It has been 104 days since the closing of schools in Tanzania as part of COVID-19 control and prevention measures. These closures have limited students' ability to learn, with staying at home coming with so many demands, including house chores. This has especially become a roadblock to education for the most vulnerable children.
The opening of schools on 29th June came with a new set of behaviour to help students and staff adhere to the 'new normal'. Some of these behaviours includes frequent hand-washing, the wearing of masks during class sessions, physical distancing, and an addition of two hours on the daily schedule so as to ensure instructors cover any topics in the syllabus that may have been missed during lockdown.
New measures and behaviours come with new conditions that definitely have a cost implication for most of schools with no hand-washing facilities. With the free education policy, the enrolment of pupils in schools has rapidly increased; which has brought about a shortage of desks. In the current era of coronavirus, a shortage of desks will not only affect pupils' performance; the non-adherence to physical distancing guidelines will also expose both learners and teachers to the virus.

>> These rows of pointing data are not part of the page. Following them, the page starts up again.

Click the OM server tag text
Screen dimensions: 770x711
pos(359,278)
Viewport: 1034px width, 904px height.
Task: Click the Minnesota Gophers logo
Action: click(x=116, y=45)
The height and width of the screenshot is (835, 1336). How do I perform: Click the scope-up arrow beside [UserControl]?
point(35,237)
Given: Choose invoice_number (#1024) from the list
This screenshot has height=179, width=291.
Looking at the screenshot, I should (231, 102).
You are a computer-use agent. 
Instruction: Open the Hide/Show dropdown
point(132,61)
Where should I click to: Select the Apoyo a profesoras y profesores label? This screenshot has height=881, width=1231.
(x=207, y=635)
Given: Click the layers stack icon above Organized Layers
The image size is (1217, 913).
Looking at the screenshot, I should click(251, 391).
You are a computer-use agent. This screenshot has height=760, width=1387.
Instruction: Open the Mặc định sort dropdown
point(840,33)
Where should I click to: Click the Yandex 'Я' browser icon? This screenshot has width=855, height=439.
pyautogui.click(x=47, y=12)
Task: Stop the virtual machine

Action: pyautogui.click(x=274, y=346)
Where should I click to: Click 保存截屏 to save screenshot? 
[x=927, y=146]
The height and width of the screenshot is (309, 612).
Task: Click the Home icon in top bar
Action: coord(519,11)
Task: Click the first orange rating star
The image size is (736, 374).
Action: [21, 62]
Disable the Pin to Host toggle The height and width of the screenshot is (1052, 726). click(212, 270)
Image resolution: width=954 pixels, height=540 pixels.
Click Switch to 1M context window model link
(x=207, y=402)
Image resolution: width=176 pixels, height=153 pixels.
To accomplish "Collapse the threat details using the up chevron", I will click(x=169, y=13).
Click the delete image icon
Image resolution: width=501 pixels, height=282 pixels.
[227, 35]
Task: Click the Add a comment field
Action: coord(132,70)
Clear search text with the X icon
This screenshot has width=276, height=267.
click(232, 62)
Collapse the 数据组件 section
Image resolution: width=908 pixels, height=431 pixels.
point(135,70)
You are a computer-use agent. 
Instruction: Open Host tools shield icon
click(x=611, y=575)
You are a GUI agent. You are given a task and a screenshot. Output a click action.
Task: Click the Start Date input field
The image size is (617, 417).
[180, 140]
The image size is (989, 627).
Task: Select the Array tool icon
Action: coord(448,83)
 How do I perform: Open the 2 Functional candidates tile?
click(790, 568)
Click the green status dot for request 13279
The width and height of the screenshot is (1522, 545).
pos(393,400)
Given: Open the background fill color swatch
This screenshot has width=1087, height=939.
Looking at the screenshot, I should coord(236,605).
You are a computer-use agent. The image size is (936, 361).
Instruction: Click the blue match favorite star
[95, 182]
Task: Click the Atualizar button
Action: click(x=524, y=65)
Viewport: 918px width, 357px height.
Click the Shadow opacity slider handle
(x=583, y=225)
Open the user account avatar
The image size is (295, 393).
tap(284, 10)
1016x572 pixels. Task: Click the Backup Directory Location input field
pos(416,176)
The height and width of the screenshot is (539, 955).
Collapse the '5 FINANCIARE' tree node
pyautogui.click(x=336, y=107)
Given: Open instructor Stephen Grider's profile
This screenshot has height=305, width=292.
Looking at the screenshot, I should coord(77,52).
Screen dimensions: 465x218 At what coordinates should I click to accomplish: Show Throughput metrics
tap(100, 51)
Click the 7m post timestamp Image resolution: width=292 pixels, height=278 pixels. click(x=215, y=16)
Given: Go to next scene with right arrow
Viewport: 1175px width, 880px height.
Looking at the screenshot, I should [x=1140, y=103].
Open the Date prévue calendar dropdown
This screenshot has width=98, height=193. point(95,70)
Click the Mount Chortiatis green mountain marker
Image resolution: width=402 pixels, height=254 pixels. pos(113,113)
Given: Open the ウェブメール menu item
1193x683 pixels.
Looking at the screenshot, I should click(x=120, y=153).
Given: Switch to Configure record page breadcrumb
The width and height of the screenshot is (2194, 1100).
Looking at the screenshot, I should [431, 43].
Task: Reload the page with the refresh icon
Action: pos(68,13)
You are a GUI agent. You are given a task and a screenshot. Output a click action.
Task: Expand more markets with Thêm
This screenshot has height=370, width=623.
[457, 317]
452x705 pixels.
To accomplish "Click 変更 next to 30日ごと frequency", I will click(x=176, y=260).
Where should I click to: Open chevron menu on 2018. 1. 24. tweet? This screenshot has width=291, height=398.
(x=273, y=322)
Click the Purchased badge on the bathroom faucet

Solya primary school is located in Manyoni district, Singida region, in the central part of Tanzania. It has total of 651 pupils across nursery to standard seven, with a total of just 12 teachers. The head teacher of the school, Naomi Mduma, notes that: “among other schools in Kilimatinde division, Solya primary school has a shortage of 90 desks and hand-washing facilities. We are limited in terms of ensuring physical distancing, better performance of the students, and practices to prevent and control the spread of COVID-19.”
In line with one of World Vision’s child well-being aspirations (children should enjoy good health and education for life), the organisation's Kilimatinde Area Programme (field office) handed over hand-washing buckets, desks and megaphones which will be used to ensure improvement of the learning and teaching environment, as well as prevention and control the spread of the novel coronavirus.
“We have seen the need to compliment the Government of Tanzania’s effort in ensuring that we are improving the quality of education. It has been 104 days since the closing of schools in Tanzania as part of COVID-19 control and prevention measures in the education, sanitation and hygiene sectors in schools and surroundings. We are donating 150 desks to two schools with shortages; Solya primary school (90 desks) and Sukamahela primary school (60 desks) both located within Kilimatinde division. A total of 144 hand-washing buckets have been donated; 119 for 17 schools of Kilimatinde division, and the remaining 25 for child monitors,” explains Joseph Shayo, World Vision's Kilimatinde Area Programe Coordinator. “Education on hand-washing is also provided; which we believe that students will be able to replicate within their households so as to ensure the spread of diseases is limited; not just with COVID-19, but even with diarrhoea and cholera.”
World Vision's Kilimatinde Area Program is operating within Kilimatinde division in Manyoni district, Singida region. With support from World Vision's United Kingdom office, programmes have been undertaken in various communities within the areas of education, health and nutrition, economic empowerment, and water, sanitation and hygiene (WASH). These programmes aim to ensure the well-being of children and the development of communities.
“We are grateful for World Vision for always being on the frontline to support development activities in our district; ranging from water infrastructure, community empowerment, education, disaster management, child protection and this time around in ensuring prevention and control of COVID-19,” says Rahabu Mwakisa, Manyoni District Commissioner during the handover of the equipment by Kilimatinde Area Program. “In Solya we had a shortage of 90 desks and all of them were given by World Vision. This brings comfort to vulnerable children and freedom in sitting while in classrooms; something that will contribute to better performance, and later to development of the economy of the country.”
Tanzania's Ministry of education, Science and Technology has issued back-to-school guidelines that direct regular hand-washing among pupils, so as to limit the transmission of COVID-19. While hand-washing facilities contribute to adhering to the precautions, parents are also advised to tailor masks for their children that are above eight years old, as long as they do not have health issues like asthma. This is so as to ensure increased safety at school.
“This equipment donated by World Vision will help improve our performance; desks will enable us to adhere to proper sitting. Currently we sit up to six pupils per desk, that puts us at risk of contracting COVID-19. Also, not every class had a hand-washing bucket. The ones we have received will enable each class to have its own; something that will limit congestion and time-wasting.” says Maria, a standard seven pupil at Solya primary school.
Thanks to sponsorship, pupils at Solya primary school get to enjoy their life at school without the fear of contracting the novel coronavirus. This will not only improve their performance but life in general and later on lead to poverty eradication.